So you know what code can be statically scheduled just from the instructions already.
1) load some model and set the system into “ready” mode
2) wait for an event from a sensor
3) when the event occurs, trigger some response
4) do other stuff; book keeping, update the model, etc,
5) reset the system to “ready” mode and goto 2
Is it possible we might want some hard time bounds on steps 2 and 3, but be fine with 1, 4, and 5 taking however long? (Assuming the device can be inactive while it is getting ready). Then, we could make sure steps 2 and 3 don’t include any non-static instructions.
I think stalling is used for rarer more awkward things like changing privilege modes or writing certain CSRs (e.g. satp) where you don't want to have to maintain speculative state.
Assuming a parallelizable workload, which is often not the case.
Whether the market segment (that could utilize that much special sauce effectively enough to be worth the software engineering) would be large enough to warrant the hardware design and bespoke silicon (which such a project entails)......
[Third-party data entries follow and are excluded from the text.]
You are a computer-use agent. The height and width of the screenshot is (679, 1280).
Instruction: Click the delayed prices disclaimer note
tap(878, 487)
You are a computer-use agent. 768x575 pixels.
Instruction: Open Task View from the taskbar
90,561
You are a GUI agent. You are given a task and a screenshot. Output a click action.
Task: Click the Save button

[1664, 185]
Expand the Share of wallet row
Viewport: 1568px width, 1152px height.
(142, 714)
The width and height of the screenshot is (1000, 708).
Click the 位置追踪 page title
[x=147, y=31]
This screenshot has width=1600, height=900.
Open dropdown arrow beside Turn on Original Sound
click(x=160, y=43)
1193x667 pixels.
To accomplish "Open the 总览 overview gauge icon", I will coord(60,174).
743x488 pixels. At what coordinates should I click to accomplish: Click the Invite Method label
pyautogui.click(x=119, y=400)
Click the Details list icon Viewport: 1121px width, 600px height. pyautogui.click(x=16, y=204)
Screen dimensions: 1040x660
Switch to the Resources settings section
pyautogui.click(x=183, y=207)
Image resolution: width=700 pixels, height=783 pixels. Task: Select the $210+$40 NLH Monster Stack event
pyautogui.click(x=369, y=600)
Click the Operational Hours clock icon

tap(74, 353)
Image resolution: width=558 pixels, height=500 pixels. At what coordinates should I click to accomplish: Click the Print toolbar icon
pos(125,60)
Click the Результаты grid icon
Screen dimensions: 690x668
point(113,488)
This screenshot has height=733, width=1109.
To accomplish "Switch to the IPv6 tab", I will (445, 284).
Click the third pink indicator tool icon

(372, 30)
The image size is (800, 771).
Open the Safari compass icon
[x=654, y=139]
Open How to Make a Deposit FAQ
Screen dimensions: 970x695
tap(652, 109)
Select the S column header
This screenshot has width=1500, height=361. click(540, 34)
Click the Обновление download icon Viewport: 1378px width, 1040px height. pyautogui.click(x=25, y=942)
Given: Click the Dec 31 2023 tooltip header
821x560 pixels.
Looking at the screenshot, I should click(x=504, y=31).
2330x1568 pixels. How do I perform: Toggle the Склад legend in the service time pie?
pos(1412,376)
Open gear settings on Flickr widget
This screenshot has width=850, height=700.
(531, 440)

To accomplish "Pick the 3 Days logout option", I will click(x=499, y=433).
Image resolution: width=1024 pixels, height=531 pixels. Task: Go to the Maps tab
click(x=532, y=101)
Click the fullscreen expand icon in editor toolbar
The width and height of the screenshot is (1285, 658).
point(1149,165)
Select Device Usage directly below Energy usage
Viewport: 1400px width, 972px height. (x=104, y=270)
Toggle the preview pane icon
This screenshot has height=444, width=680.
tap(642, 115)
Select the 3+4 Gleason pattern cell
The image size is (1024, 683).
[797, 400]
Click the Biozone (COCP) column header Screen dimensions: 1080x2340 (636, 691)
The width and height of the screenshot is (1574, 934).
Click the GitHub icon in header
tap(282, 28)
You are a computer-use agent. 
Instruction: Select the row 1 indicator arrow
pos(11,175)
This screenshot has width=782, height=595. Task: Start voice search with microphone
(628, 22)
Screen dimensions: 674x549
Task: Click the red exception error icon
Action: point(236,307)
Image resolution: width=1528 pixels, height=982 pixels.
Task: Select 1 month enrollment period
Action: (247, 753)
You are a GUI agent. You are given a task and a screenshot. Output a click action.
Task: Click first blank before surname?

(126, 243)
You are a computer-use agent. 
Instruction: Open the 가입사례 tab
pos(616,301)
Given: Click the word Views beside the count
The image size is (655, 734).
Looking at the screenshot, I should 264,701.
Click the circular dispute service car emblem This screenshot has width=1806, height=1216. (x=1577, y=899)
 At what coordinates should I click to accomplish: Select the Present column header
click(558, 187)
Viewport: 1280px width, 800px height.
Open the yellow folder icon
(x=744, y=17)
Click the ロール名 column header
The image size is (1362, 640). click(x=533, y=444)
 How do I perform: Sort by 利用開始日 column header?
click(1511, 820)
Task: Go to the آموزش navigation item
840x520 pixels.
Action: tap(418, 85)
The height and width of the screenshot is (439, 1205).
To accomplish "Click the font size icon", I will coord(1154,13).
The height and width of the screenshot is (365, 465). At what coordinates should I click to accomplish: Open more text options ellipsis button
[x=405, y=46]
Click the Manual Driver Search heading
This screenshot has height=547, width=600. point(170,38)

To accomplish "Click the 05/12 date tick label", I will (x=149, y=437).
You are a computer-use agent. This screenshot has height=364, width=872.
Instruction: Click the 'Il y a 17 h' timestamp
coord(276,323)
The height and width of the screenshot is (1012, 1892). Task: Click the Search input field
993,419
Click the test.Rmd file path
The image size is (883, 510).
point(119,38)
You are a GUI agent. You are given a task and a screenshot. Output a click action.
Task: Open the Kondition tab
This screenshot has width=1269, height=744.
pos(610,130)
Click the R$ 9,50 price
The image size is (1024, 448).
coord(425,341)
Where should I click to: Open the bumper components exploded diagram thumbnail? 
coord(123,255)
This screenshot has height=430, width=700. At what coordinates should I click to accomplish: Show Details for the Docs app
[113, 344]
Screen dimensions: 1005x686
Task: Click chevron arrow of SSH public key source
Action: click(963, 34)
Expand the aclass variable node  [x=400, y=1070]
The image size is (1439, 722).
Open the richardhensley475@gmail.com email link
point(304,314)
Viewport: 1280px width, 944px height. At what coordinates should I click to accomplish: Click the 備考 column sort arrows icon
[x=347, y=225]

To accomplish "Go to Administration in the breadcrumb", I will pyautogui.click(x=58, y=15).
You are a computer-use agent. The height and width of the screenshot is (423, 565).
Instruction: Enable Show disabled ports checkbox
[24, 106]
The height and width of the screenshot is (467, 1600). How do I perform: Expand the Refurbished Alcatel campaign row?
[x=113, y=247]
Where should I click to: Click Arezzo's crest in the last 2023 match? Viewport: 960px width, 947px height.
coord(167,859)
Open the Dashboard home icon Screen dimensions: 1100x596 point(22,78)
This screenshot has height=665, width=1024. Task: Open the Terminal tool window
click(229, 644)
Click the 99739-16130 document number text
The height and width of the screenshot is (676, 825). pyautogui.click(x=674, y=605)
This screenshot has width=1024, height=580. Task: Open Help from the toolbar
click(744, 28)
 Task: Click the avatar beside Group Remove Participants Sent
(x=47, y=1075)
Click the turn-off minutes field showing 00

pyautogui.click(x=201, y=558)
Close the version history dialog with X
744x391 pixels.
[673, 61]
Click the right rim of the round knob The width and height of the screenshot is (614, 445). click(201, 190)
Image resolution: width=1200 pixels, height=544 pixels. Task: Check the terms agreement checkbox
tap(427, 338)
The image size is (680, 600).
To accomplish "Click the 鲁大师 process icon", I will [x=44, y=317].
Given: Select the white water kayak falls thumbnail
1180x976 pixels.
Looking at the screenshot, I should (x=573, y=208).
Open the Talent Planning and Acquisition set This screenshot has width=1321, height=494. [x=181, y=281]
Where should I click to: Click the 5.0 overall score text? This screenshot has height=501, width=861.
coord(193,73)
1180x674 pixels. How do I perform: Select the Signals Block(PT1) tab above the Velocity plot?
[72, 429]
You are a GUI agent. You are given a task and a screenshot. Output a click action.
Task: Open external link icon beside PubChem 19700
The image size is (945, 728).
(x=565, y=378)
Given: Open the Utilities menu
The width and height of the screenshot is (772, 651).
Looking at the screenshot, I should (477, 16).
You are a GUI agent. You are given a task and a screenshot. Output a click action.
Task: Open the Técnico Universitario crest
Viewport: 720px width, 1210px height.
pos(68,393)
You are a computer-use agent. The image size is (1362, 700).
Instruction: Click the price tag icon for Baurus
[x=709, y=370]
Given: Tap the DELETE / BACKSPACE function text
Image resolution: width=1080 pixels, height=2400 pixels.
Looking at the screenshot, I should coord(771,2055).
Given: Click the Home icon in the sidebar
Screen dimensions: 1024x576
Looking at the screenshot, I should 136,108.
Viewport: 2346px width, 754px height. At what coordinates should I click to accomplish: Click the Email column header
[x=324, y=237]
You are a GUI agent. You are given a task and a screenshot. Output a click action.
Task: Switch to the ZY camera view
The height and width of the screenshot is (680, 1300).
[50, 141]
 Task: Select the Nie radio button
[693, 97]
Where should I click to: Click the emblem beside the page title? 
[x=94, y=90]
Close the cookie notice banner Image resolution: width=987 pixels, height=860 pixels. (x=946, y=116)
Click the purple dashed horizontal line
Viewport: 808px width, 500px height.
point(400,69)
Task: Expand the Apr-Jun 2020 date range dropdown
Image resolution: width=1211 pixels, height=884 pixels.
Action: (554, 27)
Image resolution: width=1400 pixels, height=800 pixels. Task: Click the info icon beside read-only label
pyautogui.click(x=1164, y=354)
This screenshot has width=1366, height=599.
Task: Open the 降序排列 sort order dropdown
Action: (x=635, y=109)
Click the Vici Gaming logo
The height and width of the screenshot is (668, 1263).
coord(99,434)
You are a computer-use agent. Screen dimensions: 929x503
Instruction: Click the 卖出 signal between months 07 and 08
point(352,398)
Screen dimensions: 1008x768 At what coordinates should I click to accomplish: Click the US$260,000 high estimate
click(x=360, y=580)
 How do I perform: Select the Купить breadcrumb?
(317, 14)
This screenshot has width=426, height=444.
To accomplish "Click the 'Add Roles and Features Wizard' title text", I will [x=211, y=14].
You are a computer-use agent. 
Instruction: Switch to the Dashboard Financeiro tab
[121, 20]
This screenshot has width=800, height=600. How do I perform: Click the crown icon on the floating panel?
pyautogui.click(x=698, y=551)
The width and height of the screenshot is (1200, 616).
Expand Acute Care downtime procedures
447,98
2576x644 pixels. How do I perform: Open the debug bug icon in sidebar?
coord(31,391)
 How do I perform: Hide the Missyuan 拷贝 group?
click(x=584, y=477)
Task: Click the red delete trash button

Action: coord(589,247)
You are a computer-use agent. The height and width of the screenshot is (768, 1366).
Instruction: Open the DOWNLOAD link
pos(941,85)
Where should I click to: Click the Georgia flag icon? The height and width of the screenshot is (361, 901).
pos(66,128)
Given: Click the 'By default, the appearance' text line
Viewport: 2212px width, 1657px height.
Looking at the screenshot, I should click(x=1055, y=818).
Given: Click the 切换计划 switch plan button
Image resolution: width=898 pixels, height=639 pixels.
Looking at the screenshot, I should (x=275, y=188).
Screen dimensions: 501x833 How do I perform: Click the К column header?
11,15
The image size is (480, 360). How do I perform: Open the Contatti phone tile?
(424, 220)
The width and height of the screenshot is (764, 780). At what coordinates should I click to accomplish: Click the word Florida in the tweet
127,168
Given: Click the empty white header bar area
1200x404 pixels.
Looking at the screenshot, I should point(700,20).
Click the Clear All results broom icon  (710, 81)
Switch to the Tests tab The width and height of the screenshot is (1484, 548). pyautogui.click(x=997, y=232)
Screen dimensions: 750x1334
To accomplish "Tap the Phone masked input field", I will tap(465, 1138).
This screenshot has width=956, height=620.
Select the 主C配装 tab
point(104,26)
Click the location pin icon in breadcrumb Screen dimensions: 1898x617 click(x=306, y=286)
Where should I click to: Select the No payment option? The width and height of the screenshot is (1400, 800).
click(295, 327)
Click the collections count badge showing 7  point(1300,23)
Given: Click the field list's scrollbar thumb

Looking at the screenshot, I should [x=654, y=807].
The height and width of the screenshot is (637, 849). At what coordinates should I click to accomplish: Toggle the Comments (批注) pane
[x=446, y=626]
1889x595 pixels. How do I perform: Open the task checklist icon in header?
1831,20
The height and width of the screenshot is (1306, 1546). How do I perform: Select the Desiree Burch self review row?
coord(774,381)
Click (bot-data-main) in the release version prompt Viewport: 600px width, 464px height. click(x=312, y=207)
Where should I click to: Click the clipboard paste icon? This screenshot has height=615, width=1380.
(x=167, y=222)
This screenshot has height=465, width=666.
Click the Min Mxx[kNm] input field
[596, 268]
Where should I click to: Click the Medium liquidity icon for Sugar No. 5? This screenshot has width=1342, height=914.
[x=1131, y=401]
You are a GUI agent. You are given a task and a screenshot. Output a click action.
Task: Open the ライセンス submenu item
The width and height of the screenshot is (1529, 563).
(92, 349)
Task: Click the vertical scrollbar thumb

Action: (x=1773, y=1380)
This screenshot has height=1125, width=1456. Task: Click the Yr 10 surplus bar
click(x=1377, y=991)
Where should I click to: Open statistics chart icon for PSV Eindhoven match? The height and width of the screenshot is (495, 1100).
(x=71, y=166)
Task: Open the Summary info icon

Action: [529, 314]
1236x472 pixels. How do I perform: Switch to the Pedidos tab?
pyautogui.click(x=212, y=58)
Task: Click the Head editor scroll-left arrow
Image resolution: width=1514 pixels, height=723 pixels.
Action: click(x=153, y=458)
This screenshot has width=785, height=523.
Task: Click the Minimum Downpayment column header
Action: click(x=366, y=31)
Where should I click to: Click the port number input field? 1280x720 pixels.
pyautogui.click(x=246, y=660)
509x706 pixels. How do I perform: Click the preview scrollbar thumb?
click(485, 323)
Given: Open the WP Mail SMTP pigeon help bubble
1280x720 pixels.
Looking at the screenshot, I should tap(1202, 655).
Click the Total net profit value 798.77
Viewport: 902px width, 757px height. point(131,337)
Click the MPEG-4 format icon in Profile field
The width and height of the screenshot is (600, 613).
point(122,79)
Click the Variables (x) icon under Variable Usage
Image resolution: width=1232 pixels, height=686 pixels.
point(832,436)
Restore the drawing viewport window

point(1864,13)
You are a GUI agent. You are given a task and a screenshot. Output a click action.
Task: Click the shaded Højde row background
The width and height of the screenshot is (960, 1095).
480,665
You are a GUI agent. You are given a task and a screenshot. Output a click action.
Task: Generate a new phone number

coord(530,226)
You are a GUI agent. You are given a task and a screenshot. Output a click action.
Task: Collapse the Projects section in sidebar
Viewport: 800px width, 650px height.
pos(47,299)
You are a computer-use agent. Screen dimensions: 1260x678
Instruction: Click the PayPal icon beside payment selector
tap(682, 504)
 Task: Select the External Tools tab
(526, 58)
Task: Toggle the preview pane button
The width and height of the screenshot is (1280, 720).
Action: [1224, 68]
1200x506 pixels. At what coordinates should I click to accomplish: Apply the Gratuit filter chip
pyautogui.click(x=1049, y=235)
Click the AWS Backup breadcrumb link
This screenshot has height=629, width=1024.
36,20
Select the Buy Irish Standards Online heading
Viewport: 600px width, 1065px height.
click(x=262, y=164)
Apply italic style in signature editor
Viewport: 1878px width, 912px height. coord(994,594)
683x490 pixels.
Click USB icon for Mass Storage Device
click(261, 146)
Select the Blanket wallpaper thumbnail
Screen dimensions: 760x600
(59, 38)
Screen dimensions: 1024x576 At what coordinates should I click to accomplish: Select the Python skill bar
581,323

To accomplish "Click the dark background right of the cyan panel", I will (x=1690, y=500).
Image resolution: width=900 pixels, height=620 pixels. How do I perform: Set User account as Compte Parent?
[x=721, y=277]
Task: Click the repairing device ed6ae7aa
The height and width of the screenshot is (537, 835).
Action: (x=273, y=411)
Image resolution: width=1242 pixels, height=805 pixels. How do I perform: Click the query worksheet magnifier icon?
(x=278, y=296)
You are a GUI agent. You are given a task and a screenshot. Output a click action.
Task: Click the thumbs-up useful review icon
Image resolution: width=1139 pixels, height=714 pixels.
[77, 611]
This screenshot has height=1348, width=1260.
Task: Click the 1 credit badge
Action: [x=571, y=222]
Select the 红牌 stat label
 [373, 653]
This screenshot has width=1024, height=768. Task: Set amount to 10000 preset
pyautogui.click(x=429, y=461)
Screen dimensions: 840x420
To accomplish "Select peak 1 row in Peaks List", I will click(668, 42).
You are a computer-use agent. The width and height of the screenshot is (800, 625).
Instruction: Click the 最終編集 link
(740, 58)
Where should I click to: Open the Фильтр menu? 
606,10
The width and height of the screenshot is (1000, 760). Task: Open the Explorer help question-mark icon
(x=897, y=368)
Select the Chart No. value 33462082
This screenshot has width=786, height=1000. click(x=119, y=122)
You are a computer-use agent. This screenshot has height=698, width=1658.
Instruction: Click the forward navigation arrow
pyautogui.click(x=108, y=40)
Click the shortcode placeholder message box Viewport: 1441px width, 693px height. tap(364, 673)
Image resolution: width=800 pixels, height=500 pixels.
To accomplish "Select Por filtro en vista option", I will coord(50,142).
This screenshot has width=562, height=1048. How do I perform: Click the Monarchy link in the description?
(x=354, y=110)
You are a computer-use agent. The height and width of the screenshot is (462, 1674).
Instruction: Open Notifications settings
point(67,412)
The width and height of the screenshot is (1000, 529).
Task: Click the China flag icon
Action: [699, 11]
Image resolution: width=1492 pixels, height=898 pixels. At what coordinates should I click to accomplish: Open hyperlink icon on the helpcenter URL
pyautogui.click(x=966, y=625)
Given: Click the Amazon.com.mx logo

I'd probably favor spending the silicon on scatter/gather or maybe some way to span a large gap between calculating an address and using the value fetched from that address, so prefetching wouldn't need to re-calculate the address (expensive) or block of a GPR with the address (precious resource). Also could make load atomicity happen anytime between the address provision (/prefetch-request) and load-completing (destination data register provision).
Prior art: recent (iirc it came with H100) Nvidia async memcpy directly from global to "shared" (user-managed partition of L1D$) memory bypassing the register file.
(There's decent 3rd party documentation from nervana systems from when they squeezed all they could out of f32 dense matrix multiply, at the time substantially faster than Nvidia's cuBLAS library; this is very not exclusive to that architecture, though.)